With seemingly everything having an online presence, thrift shopping has also made an appearance on social media. Utilizing Instagram’s features, users are selling old clothes to their followers to clear out their closets and earn a profit.
The pricing could be set or bidding based, or the clothes could be donated, sought out by the seller or taken from the seller’s closet. However it’s based, the premise is basically the same: an item is posted on the account, users comment or direct message the seller, and the item is sold.
Tao Nguyen ’22 and Kerri Howley ’22 jumped on this trend and began selling their clothes on their Instagram account @tk_thrift during the spring of 2019.
“It was a win-win,” Howley said. “Getting rid of clothes that we don’t really need anymore, but also maybe making a profit.”
Instead of using other reselling apps, Nguyen said Instagram provides the easiest way to reach out to the public.
“It’s a universal platform,” Nguyen said. “I think it’s fun because I get to reach out to people and see other thrift accounts and see what they’re selling and then see what type of things would sell from my closet.”
Nguyen said with climate change becoming more of a growing concern, the account also serves as a contribution to saving the planet.
“When you do recycle and thrift shop, you reduce your carbon footprint,” Nguyen said.
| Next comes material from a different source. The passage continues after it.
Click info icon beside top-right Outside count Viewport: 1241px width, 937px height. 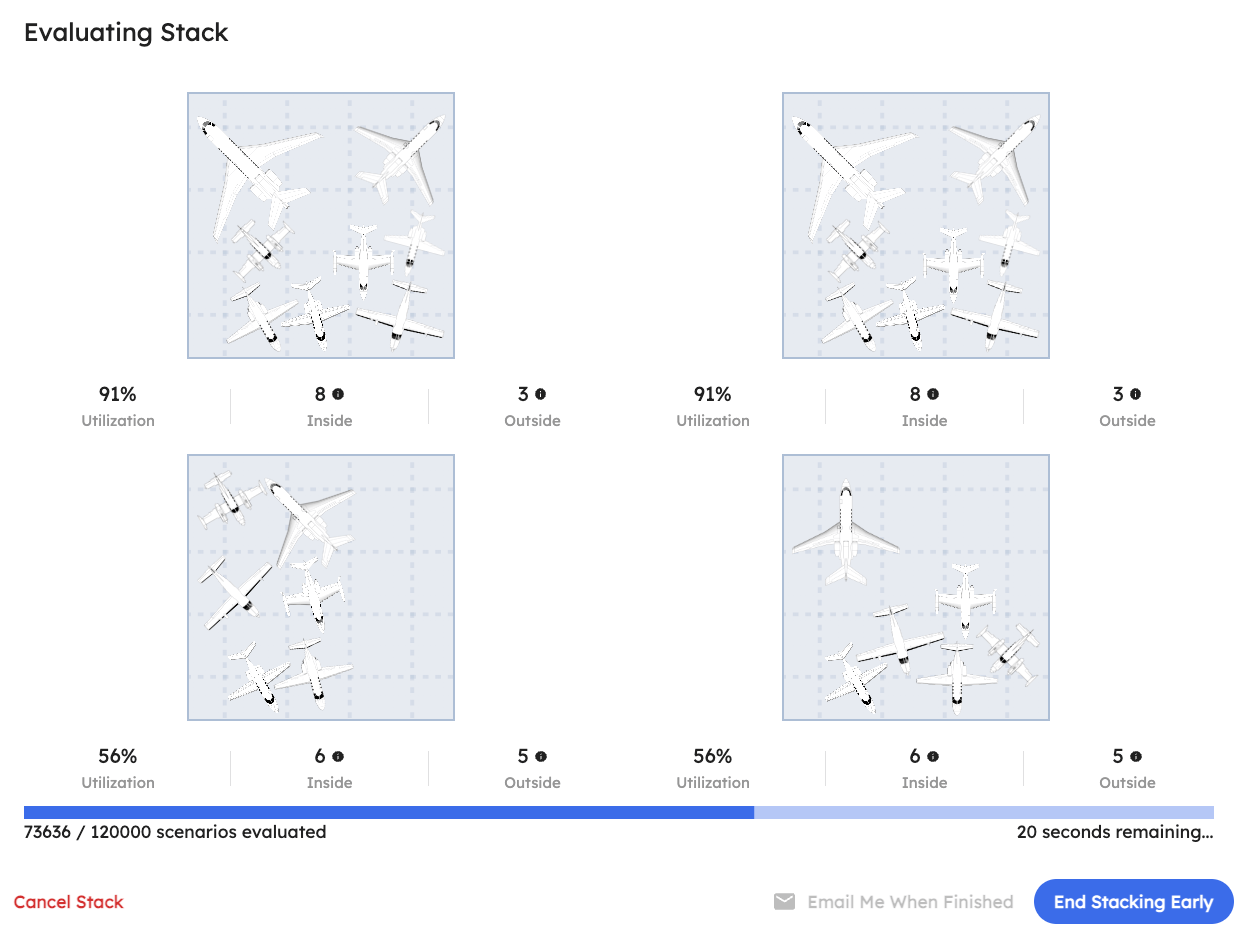pyautogui.click(x=1135, y=395)
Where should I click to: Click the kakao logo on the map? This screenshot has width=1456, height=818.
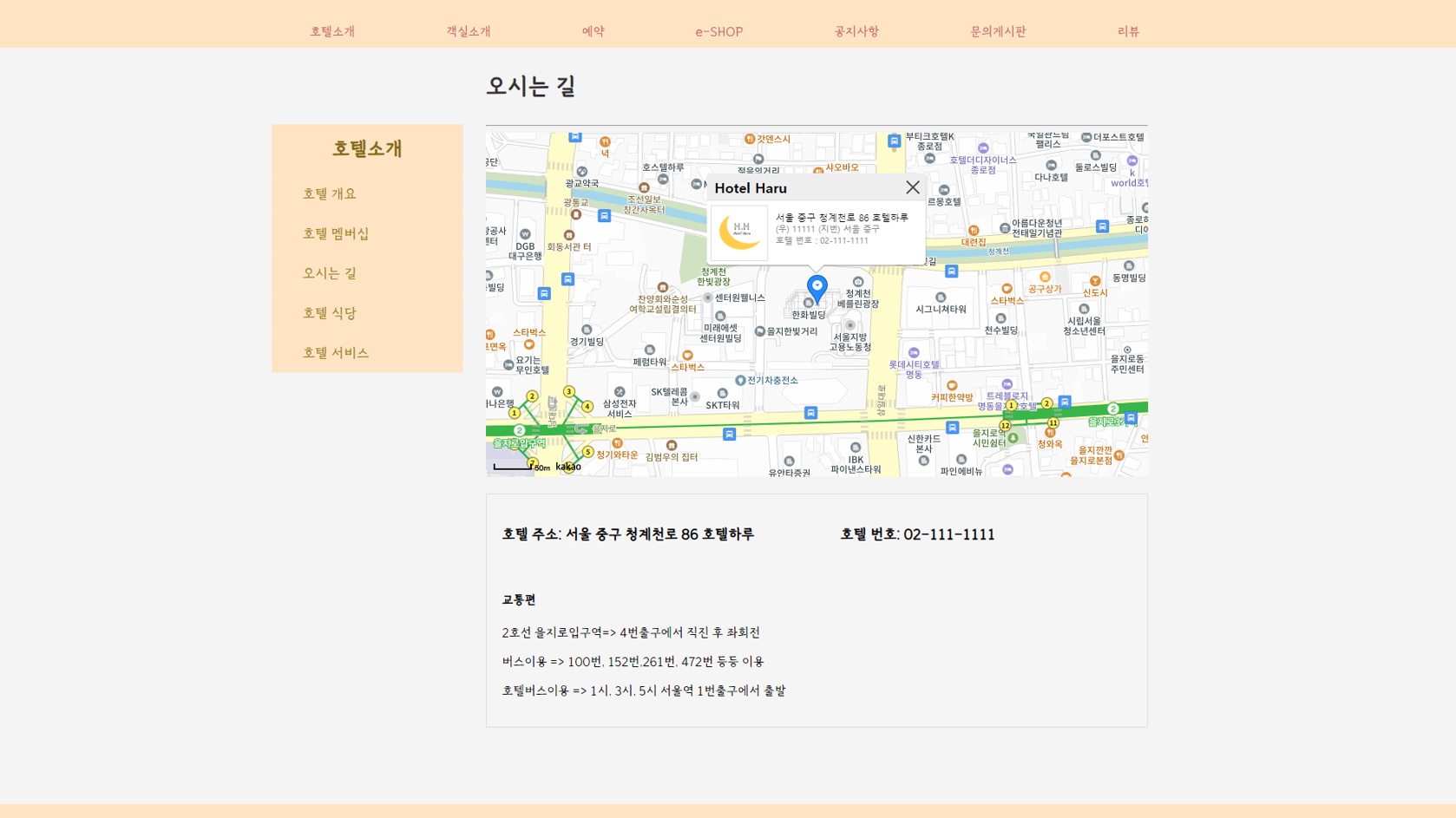coord(568,467)
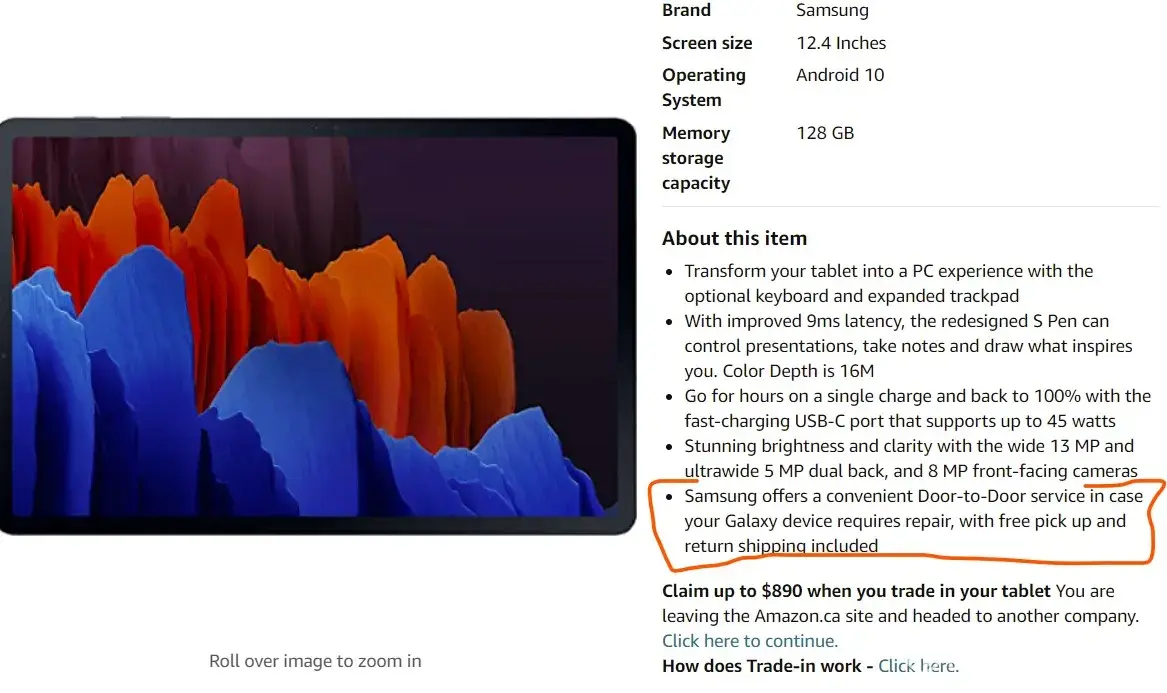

In addition to selling old clothes, Howley said she took this opportunity to refurbish some of her old jeans into works of art. Using pairs of old jeans, she painted sunflowers and stars to make them into something new. As a lover of do-it-yourself projects, Howley said that this account provided a perfect opportunity to promote her clothes as well as her art.
For students like Shannon Pepe ’20 and Brittany Carvalhoso ’20, who run @phillythriftflipz on Instagram, a thrift account served more as a creative outlet.
Instead of simply donating their old clothes, they said they saw this as an opportunity to show their creative side and do something more interesting with their items.
“The main goal was to keep our creativity up and have something to do besides working in the summer,” Pepe said. “We are both creative people and we needed an outlet to show that.”
Rather than photographing the piece in front of a plain background, the clothes are styled and posed and then posted to their Instagram page, where users comment to bid on each item. In addition, the clothes are cut into different styles to put a new twist on the piece.
Pepe explained that Instagram offers unique features clothing apps do not, which allow this type of page to be successful. Using analytics, Pepe and Carvalhoso are able to see what type of clothes sell the best and how their followers interact with each post.
The use of story highlights have also given their page a lot of traffic and provides a way to verify themselves to their followers since they are not selling through an actual website.
“We wanted to make our own rules,” Pepe said.
Without going through other websites, Pepe and Carvalhoso are able to personally deliver packages to local customers and set their own prices.
McKenna Tinsman ’20, a customer on thrift Instagram accounts, said these accounts not only make the process of thrift shopping easier, but the seller’s style has a large influence on what she buys.
“I really do like how people wear [the clothes] and how they style [them] in their pictures,” Tinsman said.
Tinsman said she is excited to see that thrift accounts are growing in popularity because of how convenient they are for the customers. For sellers like Carvalhoso, that excitement is one of the benefits of these online thrift accounts.
“It’s like our clothes are going to a new home to people who will actually be excited about it,” Carvalhoso said.
Zach Dobinson ’22 contributed to this story.